Через несколько лет, уже на филологическом факультете того самого
Московского университета, в котором учился и Лермонтов, я узнала, что
стихотворение обращено было к Вареньке Лопухиной, тогда уже Бахметевой.
Четыре года после их встречи и взаимной влюбленности она ждала от
Лермонтова каких-либо шагов. И, не дождавшись, вышла в двадцать лет
(тогда это был едва ли не предельный возраст для барышни на выданье) за
немолодого и, видимо, безразличного ей Бахметева. Лермонтов горевал;
посвятил ей немало стихотворений, рисовал ее портреты – карандашом и
акварелью. «Валерик» написан на Кавказе, куда офицер Лермонтов был
выслан, именно в том 1840 году, когда он был прямым участником боевых
действий.
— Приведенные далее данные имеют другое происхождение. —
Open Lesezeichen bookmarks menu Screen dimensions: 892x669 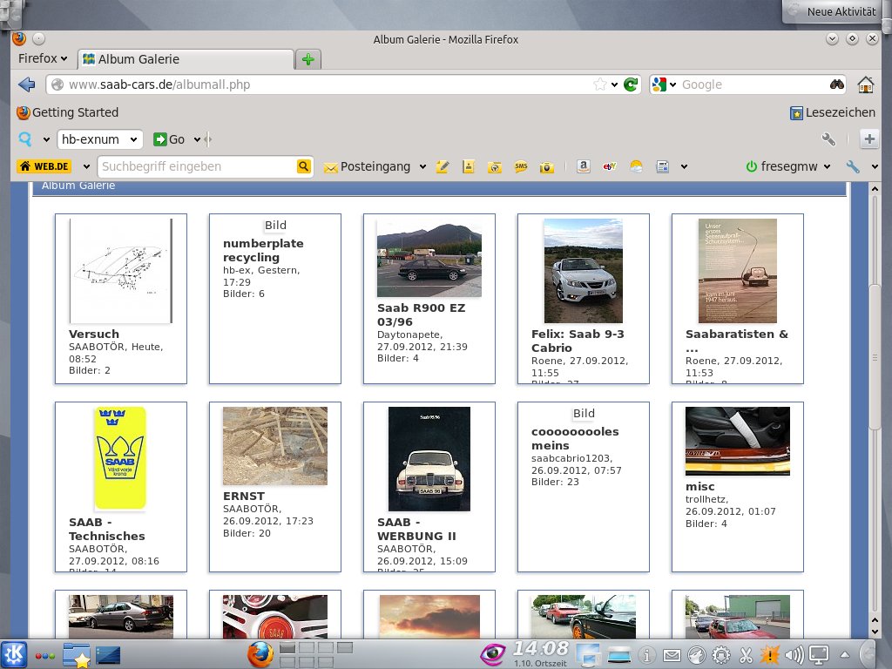(x=833, y=112)
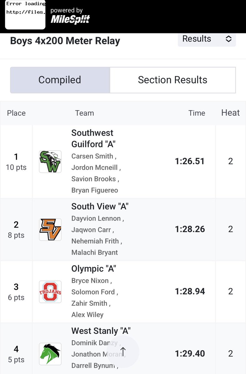Open West Stanly "A" team link
Image resolution: width=246 pixels, height=374 pixels.
click(101, 331)
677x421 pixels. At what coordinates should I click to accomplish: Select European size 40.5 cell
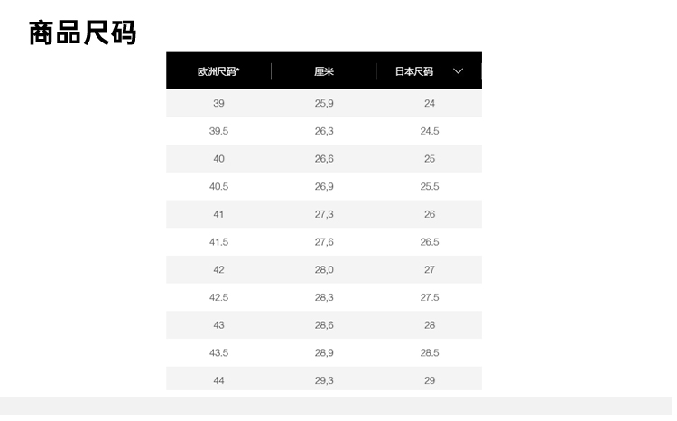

Стихотворение написано через пять лет после замужества
Лопухиной; у нее была уже трех– или четырехлетняя дочь. И как
печально-смиренен конец стихотворения (не напечатанного, заметим, при
жизни поэта): Теперь прощайте: если вас Мой безыскусственный рассказ Развеселит, займет хоть малость, Я буду счастлив. А не так? — Простите мне его как шалость И тихо молвите: чудак!.. Повторю – это надо читать до 16 лет! Позже уже так не взволнует. А чем же, собственно, надеялся поэт развеселить адресатку? В
этом же стихотворении он рассказывает о жестоком бое с чеченцами у реки
Валерик (с ударением на последнем слоге) – эпизоде той бесконечно
долгой (семидесятилетней) войны, которую вела Россия в XIX веке на
Северном Кавказе. В те школьные годы эта, серединная часть длинного
стихотворения читалась девочками невнимательно (не знаю про мальчиков).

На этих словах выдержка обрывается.